_WHAT YOU WILL DO:_ Give an exact reproduction of the lines from the one with "Viewport: 488px width, 868px height." to the final line of the entries below, both ends included, and omit the pictures.

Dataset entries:
Segment Open

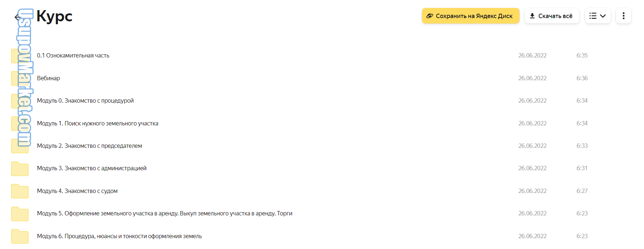Click folder icon for Модуль 3
The image size is (644, 249).
pos(20,168)
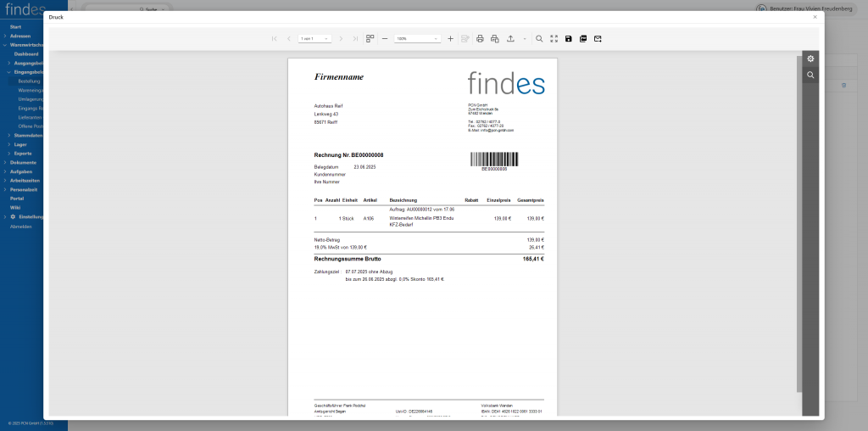Open the preview settings gear panel
The image size is (868, 431).
(810, 59)
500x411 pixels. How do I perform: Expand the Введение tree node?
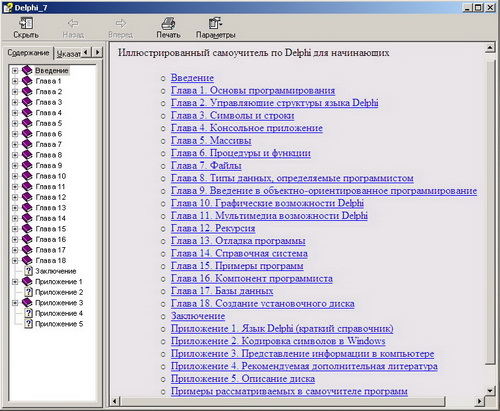(x=15, y=70)
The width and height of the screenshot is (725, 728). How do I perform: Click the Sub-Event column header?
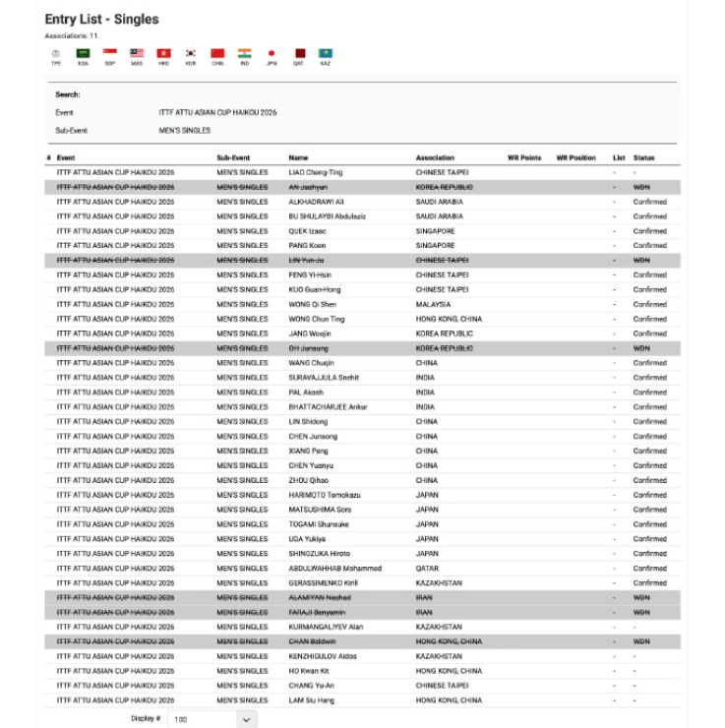[x=233, y=157]
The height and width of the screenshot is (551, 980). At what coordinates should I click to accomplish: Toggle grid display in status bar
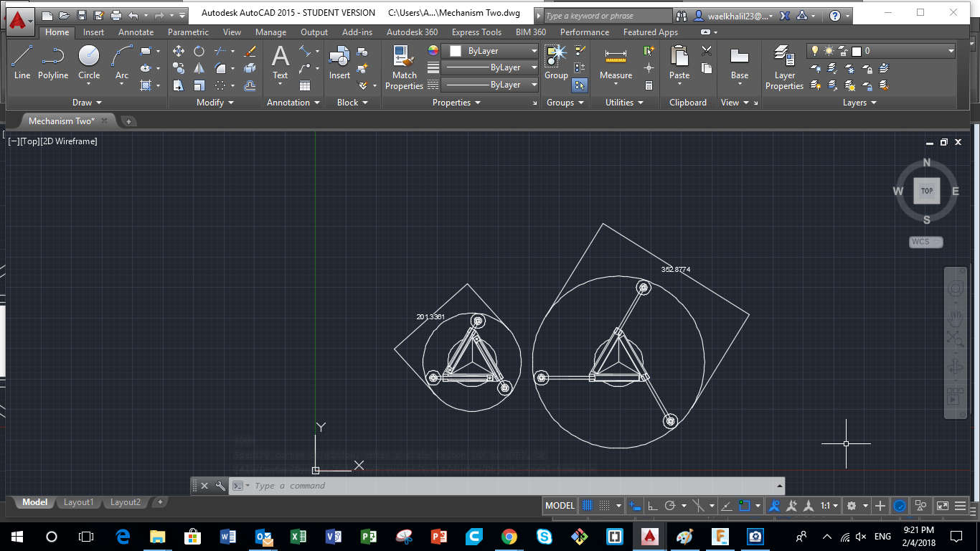point(587,506)
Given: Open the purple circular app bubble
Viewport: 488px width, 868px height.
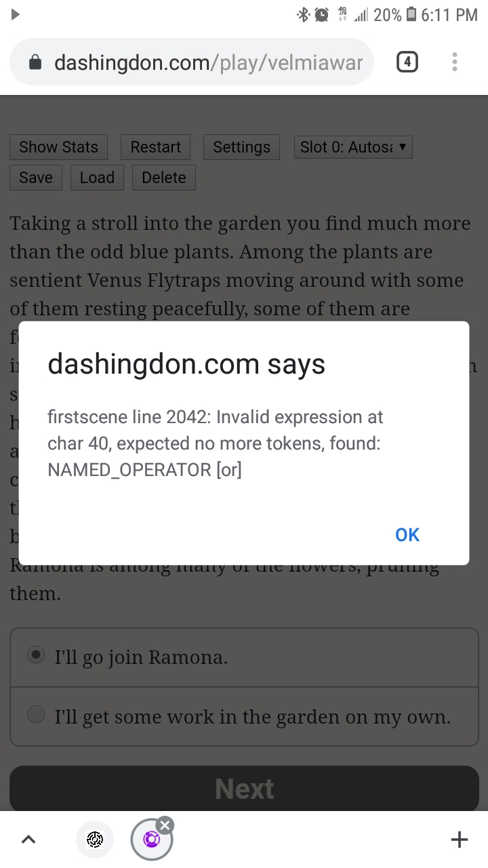Looking at the screenshot, I should [151, 840].
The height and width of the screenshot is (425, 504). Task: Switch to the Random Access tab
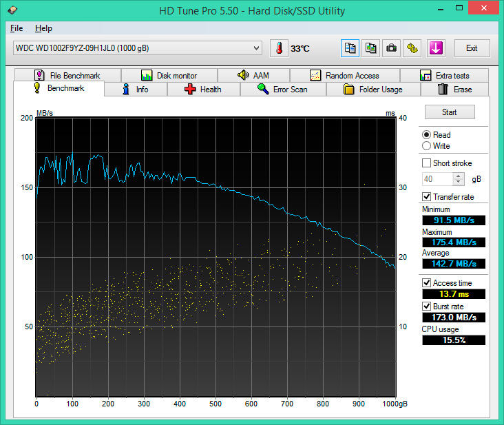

Segment Closed

_ANSWER SECTION:_
Viewport: 488px width, 868px height.
Looking at the screenshot, I should [151, 840].
The height and width of the screenshot is (425, 504). Task: Switch to the Random Access tab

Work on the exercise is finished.